▸ Available records:
━━━━━━
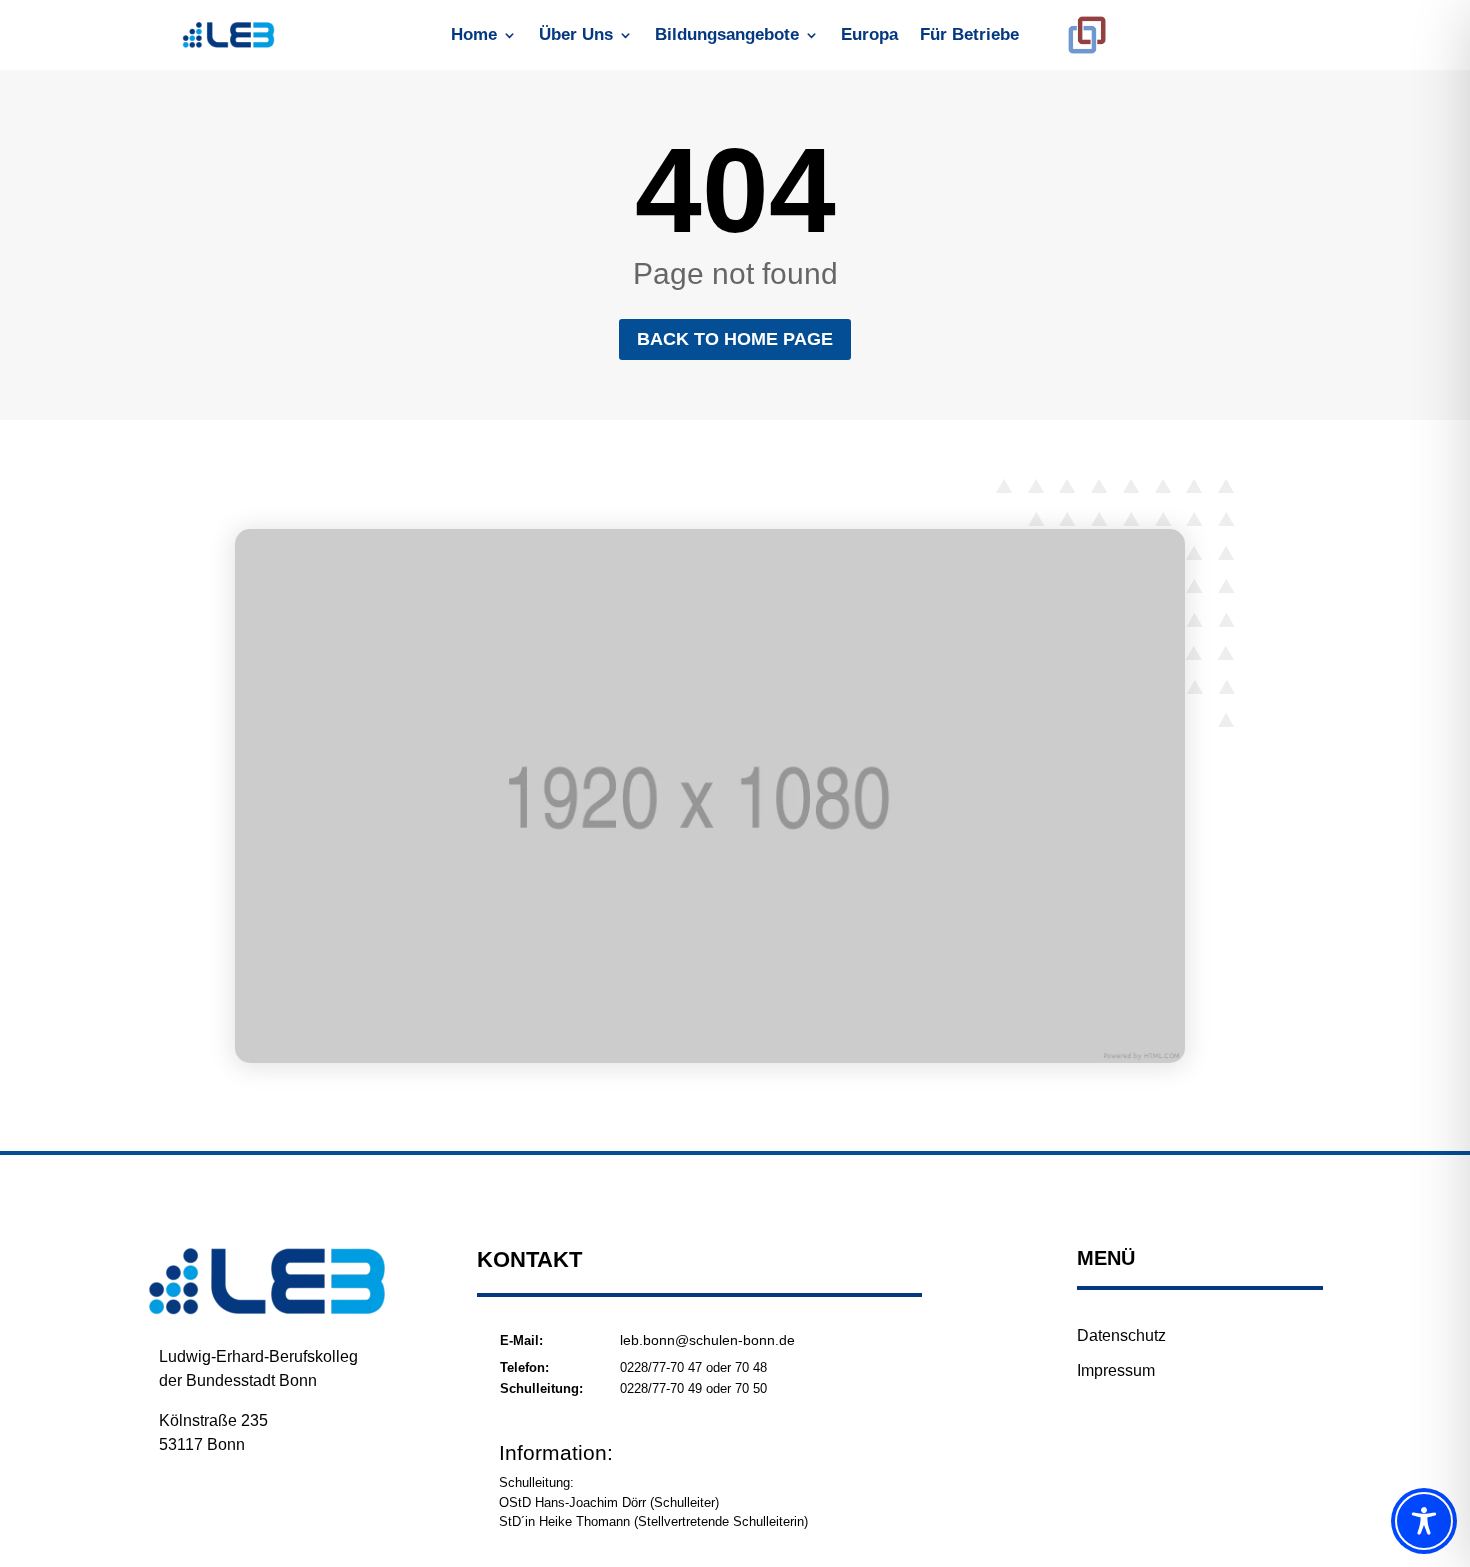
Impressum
━━━━━━
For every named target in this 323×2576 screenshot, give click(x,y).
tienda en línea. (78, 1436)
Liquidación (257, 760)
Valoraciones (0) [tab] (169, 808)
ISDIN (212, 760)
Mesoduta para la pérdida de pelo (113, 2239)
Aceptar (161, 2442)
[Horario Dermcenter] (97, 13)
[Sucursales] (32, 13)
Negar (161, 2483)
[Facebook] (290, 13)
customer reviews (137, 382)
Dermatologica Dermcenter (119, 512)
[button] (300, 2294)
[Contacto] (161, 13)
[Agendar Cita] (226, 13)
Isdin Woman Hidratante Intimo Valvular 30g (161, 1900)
━━━━━━
▸ What is being asked:
Using the entries above, output exactly the lines between the line holding "Valoraciones (0) [tab] (169, 808)" and the line holding "Isdin Woman Hidratante", end lines included, and nothing more.

▸ Response to the exercise:
Valoraciones (0) [tab] (169, 808)
ISDIN (212, 760)
Mesoduta para la pérdida de pelo (113, 2239)
Aceptar (161, 2442)
[Horario Dermcenter] (97, 13)
[Sucursales] (32, 13)
Negar (161, 2483)
[Facebook] (290, 13)
customer reviews (137, 382)
Dermatologica Dermcenter (119, 512)
[button] (300, 2294)
[Contacto] (161, 13)
[Agendar Cita] (226, 13)
Isdin Woman Hidratante Intimo Valvular 30g (161, 1900)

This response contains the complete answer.